Though it still echoes its origin in Vedic prayer, the word “mantra” can simply refer to an often repeated word or phrase that acts as a meditative focus or a daily reminder or whatever. For example, “Keep Calm and Carry On” is a pretty popular phrase that people might mutter to themselves in challenging times. Leaving aside Winston Churchill, people create their own personal mantras to motivate themselves through any number of specific daily conditions. And this is not just an individual motivator. As Guy Kawasaki noted, businesses create mission statements that can be condensed into a catch phrase mantras to motivate employees and convince customers.
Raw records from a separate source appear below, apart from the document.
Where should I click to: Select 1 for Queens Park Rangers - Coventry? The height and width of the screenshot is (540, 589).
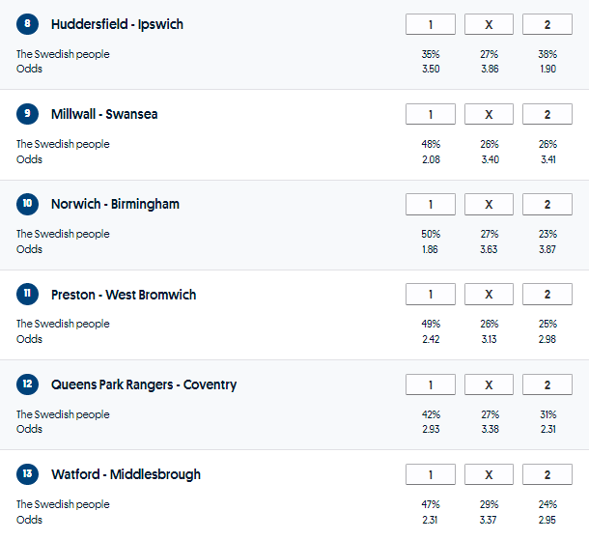pos(431,384)
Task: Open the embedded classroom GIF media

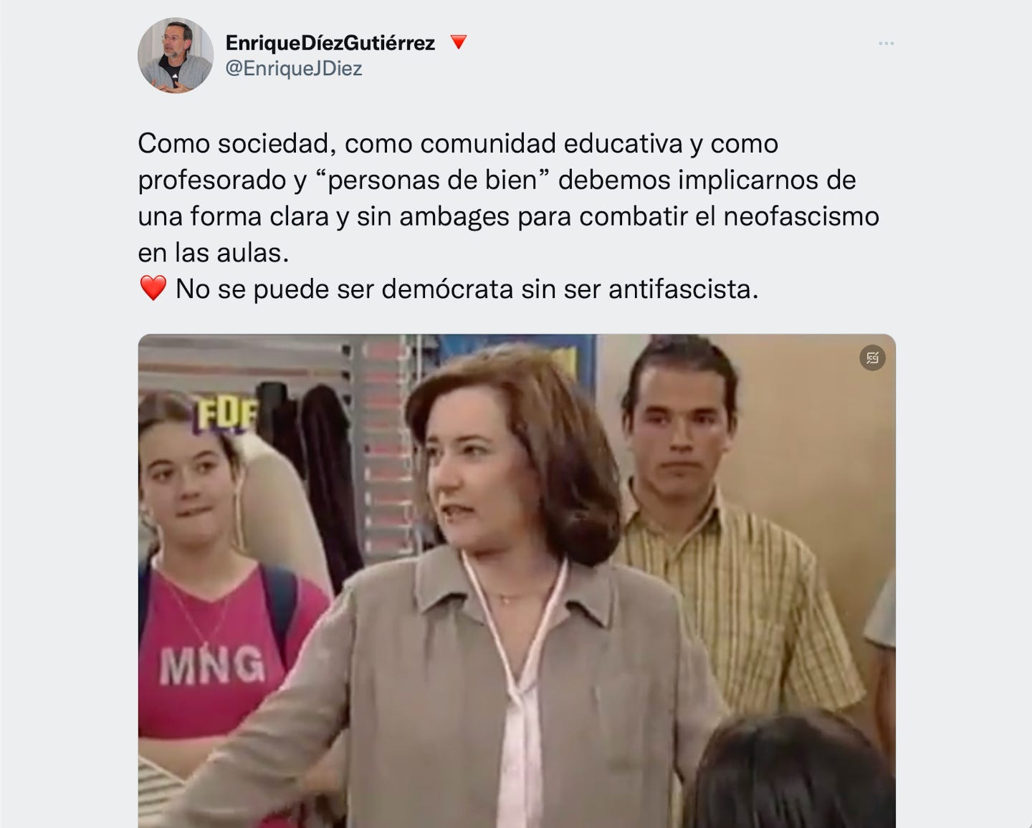Action: [517, 581]
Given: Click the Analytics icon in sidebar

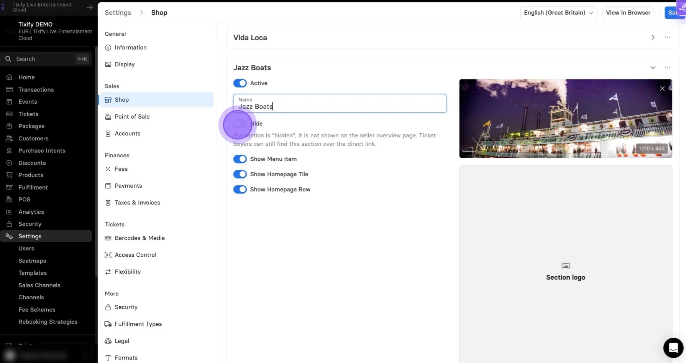Looking at the screenshot, I should tap(9, 212).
When I sat down and thought through all of my goals for personal development, I began to condense those thoughts into mini mantras. This wasn’t intentional — it was just making a shorthand for ways I wanted to improve my life. And these little mantras change, depending on my challenge at the moment. Lately when I’m feeling anxious and overwhelmed, I find myself repeating “Here and Now. One By One” in my head. It is just a quiet reminder that the past is past (can’t go back and start that paper 3 years ago) and the future is yet to be determined (no need to fret about What Ifs). I’m in the Here and Now and I just need to move ahead one step at a time or One By One (aka. not multi-tasking and not getting ahead of myself). When working and suddenly feeling paralyzed by the long task ahead, I also find myself using Leo’s “Run Your Pace.” It isn’t a race but a long journey; I don’t need to beat others and win first prize. I just need get to the end at my own pace.
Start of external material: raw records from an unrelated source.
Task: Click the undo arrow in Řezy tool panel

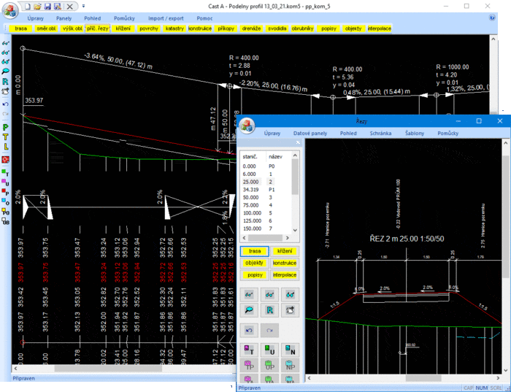Action: point(250,331)
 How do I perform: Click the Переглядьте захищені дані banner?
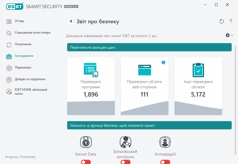pos(149,47)
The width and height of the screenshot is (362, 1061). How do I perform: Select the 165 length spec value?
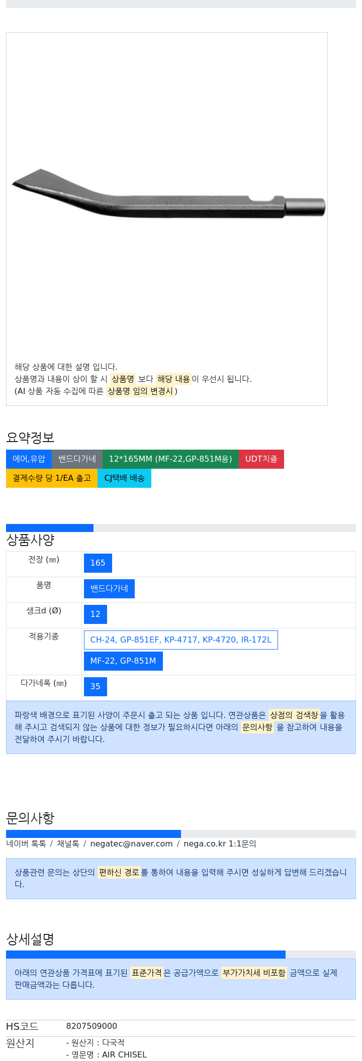[x=98, y=563]
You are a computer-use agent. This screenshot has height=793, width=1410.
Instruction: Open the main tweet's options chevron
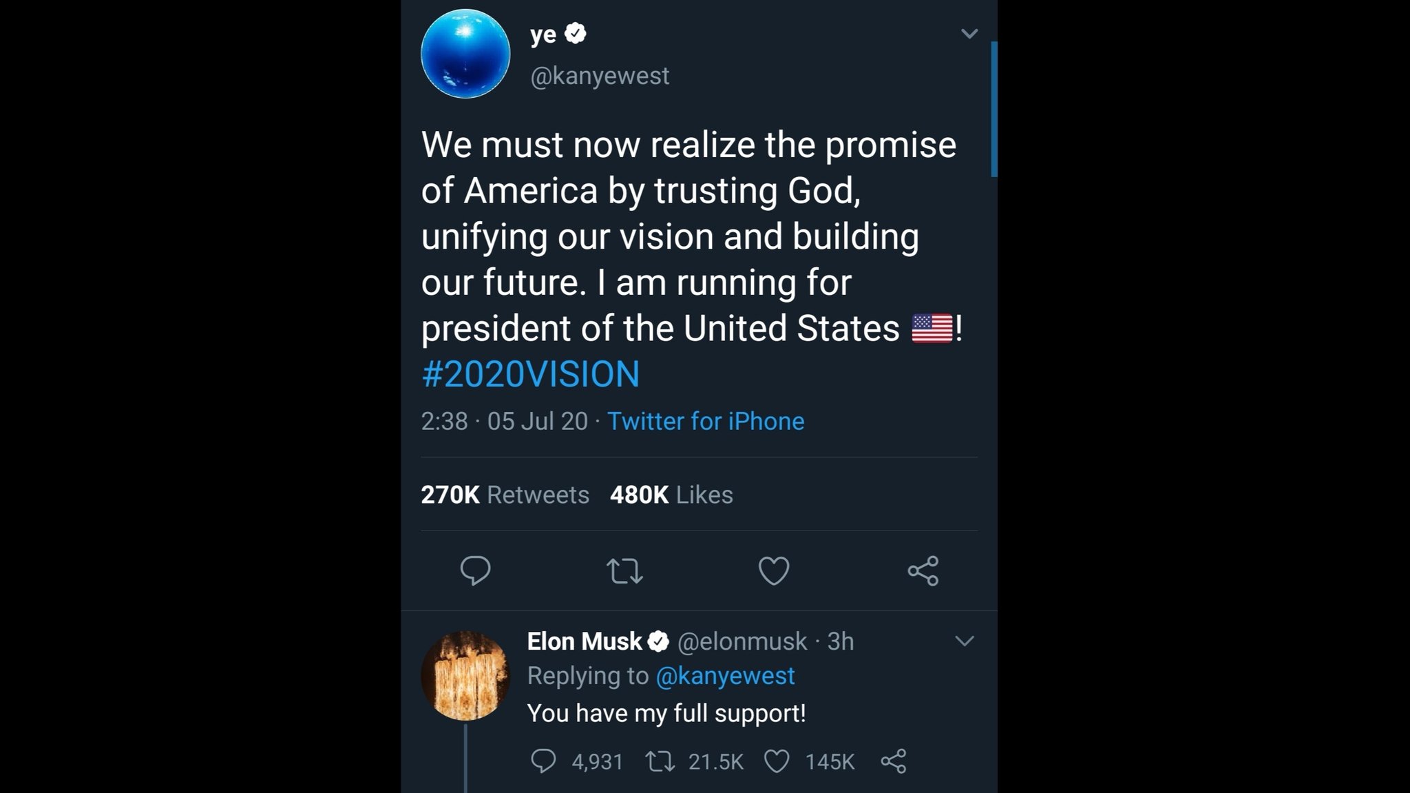969,34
See, personally, I am never too TOO overwhelmed by work tasks. My stack of Time Management Productivity Self Improvement books have, despite my sort of sarcastic take on them, really helped me manage my day to day work. My problem is emotional management – how to deal with anxiety, depression, and just plain old crankiness. Put another way, my day is never derailed by an unexpected slew of emails or work problem. It is derailed by, say, me suddenly coming across a job call and freaking out about how I’ll never finish and be employed and get over imposter syndrome and boo hoo panic attack lets curl up in bed and eat licorice instead of A) preparing a job application or B) finishing my dissertation.
So when things are really bad, my current mantra is, “(I can) Choose an Action” (which yes, yes, is not grammatically correct but that’s not really the point). The emphasis on choice can be explained by an earlier post on getting out of learned helplessness. In short, if you remind yourself that you have control of your life, you will see avenues for escape. The emphasis on action is a throw back to David Allen’s classic Getting Things Done: The Art of Stress-Free Productivity.
I just pause, remind myself of this mantra as many times as I need, and try to calm down. And it works!
So in summary:
Here and Now. One By One.
Run Your Pace.
(I can) Choose an Action.
Because I’m good enough, I’m smart enough, and dog’gone it, people like me.